Saturday 14 May 2011

Georg and Gutenberg

Hair on end, breathless, sweating and perpetually behind time, Georg gave us an entertaining tour of Mainz this morning, after we had awoken to find ourselves floating on the Rhine. Here again the central city is largely reconstructed after 80% being destroyed by the British in daylight air-raids in 1944. Georg didn't seem to bear a grudge. "Eighty percent destroyed means twenty percent survived," he said philosophically, taking us to see the 1000 year-old cathedral and the Altstadt where tall half-timbered houses lined winding cobbled lanes where the new leaves on the trees hid tuneful thrushes. No cars again in this big pedestrian area, which made for a relaxed feel even though it was busy with shoppers, posers and football fans winding up for the big game this afternoon against St Pauli from Hamburg. "Pirates!" said Georg.

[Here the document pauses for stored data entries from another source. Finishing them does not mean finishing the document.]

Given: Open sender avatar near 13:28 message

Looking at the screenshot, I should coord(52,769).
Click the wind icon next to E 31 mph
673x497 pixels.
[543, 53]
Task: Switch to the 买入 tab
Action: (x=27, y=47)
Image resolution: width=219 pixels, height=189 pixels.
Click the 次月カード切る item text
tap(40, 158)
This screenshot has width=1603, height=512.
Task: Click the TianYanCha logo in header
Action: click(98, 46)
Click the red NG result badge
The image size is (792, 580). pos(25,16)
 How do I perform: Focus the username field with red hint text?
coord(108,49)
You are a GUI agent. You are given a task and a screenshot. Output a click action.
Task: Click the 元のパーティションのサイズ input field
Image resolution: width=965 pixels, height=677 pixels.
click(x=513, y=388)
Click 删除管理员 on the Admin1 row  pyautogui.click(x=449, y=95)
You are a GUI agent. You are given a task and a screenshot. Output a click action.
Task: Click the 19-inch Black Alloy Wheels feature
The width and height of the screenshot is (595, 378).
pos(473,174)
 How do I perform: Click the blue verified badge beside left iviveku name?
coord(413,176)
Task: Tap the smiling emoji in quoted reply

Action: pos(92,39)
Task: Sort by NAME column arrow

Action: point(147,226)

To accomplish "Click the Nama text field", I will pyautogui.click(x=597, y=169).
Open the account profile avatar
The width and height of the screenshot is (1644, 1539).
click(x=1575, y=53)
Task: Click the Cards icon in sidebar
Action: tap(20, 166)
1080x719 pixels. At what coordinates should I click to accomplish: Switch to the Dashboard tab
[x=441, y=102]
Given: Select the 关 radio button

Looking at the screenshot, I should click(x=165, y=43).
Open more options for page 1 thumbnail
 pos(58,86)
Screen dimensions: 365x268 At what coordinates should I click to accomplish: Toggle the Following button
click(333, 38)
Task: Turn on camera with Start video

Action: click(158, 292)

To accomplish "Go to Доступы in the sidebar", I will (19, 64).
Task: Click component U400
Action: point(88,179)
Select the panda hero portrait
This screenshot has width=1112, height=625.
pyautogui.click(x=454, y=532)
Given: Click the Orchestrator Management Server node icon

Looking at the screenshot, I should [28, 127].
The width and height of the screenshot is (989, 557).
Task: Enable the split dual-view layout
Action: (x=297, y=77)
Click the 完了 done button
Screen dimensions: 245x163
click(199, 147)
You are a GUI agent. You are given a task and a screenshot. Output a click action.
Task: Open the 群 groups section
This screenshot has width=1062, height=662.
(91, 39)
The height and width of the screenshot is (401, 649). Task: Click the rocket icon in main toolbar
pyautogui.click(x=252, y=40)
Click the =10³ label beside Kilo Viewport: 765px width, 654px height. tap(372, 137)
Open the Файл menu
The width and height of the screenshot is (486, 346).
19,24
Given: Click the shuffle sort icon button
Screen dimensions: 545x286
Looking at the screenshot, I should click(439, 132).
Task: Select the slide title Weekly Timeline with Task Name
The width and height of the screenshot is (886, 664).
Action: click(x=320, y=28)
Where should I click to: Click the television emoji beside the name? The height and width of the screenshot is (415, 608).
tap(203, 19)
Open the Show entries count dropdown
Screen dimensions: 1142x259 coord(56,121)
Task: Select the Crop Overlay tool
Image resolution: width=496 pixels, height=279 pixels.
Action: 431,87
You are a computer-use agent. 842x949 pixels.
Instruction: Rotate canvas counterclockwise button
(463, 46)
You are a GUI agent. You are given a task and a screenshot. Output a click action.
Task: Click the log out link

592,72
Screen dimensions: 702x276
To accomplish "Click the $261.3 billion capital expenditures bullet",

The Farmers' Market was on in the town square, the fruit and vegetables clean, bright and shiny and arranged with military precision; and a big fat rooster at one stall sat obediently on top of a cage and never moved, despite being free to take off if he'd wanted. The cathedral was busy, too, with a choir and orchestra rehearsing for a performance and filling the building with music that took half a minute to die away when they stopped. Round behind it, a busker opera singer was working through the crowd-pleasers - Nessun Dorma, la Donna e Mobile - and further along the lane an elaborate living statue was done up as a metal fountain with actual spouting water.

We went to the Gutenberg museum to look at one and a half original Bibles and hear how poor Gutenberg, son of the city, was rooked out of the fortune he should have made from putting together other people's ideas to enable printing, the first media technology: "the Bill Gates of the fifteenth century." He died bankrupt and nothing remains of his workshop or even his body ("despite 1945 providing the perfect conditions for archeology"). Just a world full of books.

This evening it's the christening ceremony for the boat with champagne smashed over the bow by some Australian celebrity (Lisa Wilkinson - who she?) followed by a gala dinner and partying. Better get girding my loins.